◆ Exercise
Can you output the abstract on alcohol-induced epigenetic changes in cancer again in full, word for word, including its title, citation, and author lines?
--- Document extract ---
Alcohol-induced epigenetic changes in cancer. - GreenMedInfo Summary
Alcohol-Induced Epigenetic Changes in Cancer.
Methods Mol Biol. 2018 ;1856:157-172. PMID: 30178251
Ramona G Dumitrescu
Chronic, heavy alcohol consumption is associated with serious negative health effects, including the development of several cancer types. One of the pathways affected by alcohol toxicity is the one-carbon metabolism. The alcohol-induced impairment of this metabolic pathway results in epigenetic changes associated with cancer development. These epigenetic changes are induced by folate deficiency and by products of the ethanol metabolism. The changes induced by long-term heavy ethanol consumption result in elevations of homocysteine and S-adenosyl-homocysteine (SAH) and reductions in S-adenosylmethionine (SAM) and antioxidant glutathione (GSH) levels, leading to abnormal promoter gene hypermethylation, global hypomethylation, and metabolic insufficiency of antioxidant defense mechanisms. In addition, reactive oxygen species (ROS) generated during the ethanol metabolism induce alterations in DNA methylation patterns that play a critical role in cancer development. Specific epigenetic changes in esophageal, hepatic, and colorectal cancers have been detected in blood samples and proposed to be used clinically as epigenetic biomarkers for diagnosis and prognosis of these cancers. Also, genetic variants of genes involved in one-carbon metabolism and ethanol metabolism were found to modulate the relationship between alcohol-induced epigenetic changes and cancer risk. Furthermore, alcohol metabolism products have been associated with an increase in NADH levels, which lead to histone modifications and changes in gene expression that in turn influence cancer susceptibility. Chronic excessive use of alcohol also affects selected members of the family of microRNAs, and as miRNAs could act as epigenetic regulators, this may play an important role in carcinogenesis. In conclusion, targeting alcohol-induced epigenetic changes in several cancer types could make available clinical tools for the diagnosis, prognosis, and treatment of these cancers, with an important role in precision medicine.
--- Information given ---
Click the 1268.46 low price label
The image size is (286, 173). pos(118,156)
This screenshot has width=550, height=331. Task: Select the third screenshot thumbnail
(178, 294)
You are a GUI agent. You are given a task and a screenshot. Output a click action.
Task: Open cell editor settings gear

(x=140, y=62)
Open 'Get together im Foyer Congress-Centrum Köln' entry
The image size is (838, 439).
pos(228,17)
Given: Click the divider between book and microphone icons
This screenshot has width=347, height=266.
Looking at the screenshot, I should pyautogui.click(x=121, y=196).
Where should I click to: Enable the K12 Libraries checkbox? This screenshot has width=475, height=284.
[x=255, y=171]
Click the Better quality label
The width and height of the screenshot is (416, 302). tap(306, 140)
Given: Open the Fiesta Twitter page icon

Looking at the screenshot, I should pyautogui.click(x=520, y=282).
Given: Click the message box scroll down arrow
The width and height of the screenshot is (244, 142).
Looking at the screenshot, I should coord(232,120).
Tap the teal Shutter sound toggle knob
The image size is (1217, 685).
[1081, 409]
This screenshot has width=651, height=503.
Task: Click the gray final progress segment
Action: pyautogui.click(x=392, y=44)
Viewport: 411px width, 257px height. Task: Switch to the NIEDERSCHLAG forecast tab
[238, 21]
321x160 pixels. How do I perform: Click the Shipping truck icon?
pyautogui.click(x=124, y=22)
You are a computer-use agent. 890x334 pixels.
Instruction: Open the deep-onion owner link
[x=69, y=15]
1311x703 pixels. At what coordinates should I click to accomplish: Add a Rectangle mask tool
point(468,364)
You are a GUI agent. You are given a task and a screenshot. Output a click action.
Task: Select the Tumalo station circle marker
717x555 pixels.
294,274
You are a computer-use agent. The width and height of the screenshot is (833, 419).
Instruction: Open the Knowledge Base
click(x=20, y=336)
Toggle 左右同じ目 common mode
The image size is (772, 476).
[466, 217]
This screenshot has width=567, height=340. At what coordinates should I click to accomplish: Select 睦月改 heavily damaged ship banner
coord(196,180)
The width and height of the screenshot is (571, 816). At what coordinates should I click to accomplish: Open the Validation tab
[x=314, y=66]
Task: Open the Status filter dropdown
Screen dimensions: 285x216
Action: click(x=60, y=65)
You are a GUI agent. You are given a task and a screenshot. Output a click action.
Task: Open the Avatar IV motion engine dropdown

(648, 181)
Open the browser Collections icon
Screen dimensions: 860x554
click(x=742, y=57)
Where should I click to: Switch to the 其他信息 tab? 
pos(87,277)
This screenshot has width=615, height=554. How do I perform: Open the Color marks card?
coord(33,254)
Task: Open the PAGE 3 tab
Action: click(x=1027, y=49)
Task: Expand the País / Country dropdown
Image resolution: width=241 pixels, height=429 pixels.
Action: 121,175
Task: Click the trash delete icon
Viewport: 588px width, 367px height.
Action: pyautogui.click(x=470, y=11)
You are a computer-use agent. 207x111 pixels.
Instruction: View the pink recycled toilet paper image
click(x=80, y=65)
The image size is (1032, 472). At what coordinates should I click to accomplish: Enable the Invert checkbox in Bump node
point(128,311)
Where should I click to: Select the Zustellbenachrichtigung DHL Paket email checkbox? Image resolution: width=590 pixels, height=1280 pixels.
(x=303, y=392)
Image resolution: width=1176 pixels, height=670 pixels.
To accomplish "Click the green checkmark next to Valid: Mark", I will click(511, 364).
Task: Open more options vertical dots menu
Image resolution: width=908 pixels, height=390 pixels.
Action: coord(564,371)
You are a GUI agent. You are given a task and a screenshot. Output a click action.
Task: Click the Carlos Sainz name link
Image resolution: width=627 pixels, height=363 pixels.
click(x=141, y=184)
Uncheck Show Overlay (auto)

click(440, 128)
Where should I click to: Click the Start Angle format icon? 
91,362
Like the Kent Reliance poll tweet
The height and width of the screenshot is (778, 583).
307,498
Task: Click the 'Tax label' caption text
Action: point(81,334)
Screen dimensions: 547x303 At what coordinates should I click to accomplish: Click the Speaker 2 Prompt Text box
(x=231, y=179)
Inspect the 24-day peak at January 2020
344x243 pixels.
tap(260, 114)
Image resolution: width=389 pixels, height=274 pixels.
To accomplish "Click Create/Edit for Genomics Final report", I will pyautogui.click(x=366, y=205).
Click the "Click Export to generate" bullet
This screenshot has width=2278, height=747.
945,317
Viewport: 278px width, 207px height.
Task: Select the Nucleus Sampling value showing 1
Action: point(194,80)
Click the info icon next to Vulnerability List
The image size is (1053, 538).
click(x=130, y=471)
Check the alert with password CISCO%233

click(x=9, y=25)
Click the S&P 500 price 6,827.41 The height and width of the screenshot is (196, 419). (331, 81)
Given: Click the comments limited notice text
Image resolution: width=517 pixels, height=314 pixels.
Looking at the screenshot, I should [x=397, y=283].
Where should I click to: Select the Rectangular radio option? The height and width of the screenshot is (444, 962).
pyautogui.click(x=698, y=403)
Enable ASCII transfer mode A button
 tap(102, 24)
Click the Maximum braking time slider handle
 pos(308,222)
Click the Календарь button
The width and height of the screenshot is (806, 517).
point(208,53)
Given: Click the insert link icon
---
◆ Solution below
Alcohol-induced epigenetic changes in cancer. - GreenMedInfo Summary
Alcohol-Induced Epigenetic Changes in Cancer.
Methods Mol Biol. 2018 ;1856:157-172. PMID: 30178251
Ramona G Dumitrescu
Chronic, heavy alcohol consumption is associated with serious negative health effects, including the development of several cancer types. One of the pathways affected by alcohol toxicity is the one-carbon metabolism. The alcohol-induced impairment of this metabolic pathway results in epigenetic changes associated with cancer development. These epigenetic changes are induced by folate deficiency and by products of the ethanol metabolism. The changes induced by long-term heavy ethanol consumption result in elevations of homocysteine and S-adenosyl-homocysteine (SAH) and reductions in S-adenosylmethionine (SAM) and antioxidant glutathione (GSH) levels, leading to abnormal promoter gene hypermethylation, global hypomethylation, and metabolic insufficiency of antioxidant defense mechanisms. In addition, reactive oxygen species (ROS) generated during the ethanol metabolism induce alterations in DNA methylation patterns that play a critical role in cancer development. Specific epigenetic changes in esophageal, hepatic, and colorectal cancers have been detected in blood samples and proposed to be used clinically as epigenetic biomarkers for diagnosis and prognosis of these cancers. Also, genetic variants of genes involved in one-carbon metabolism and ethanol metabolism were found to modulate the relationship between alcohol-induced epigenetic changes and cancer risk. Furthermore, alcohol metabolism products have been associated with an increase in NADH levels, which lead to histone modifications and changes in gene expression that in turn influence cancer susceptibility. Chronic excessive use of alcohol also affects selected members of the family of microRNAs, and as miRNAs could act as epigenetic regulators, this may play an important role in carcinogenesis. In conclusion, targeting alcohol-induced epigenetic changes in several cancer types could make available clinical tools for the diagnosis, prognosis, and treatment of these cancers, with an important role in precision medicine.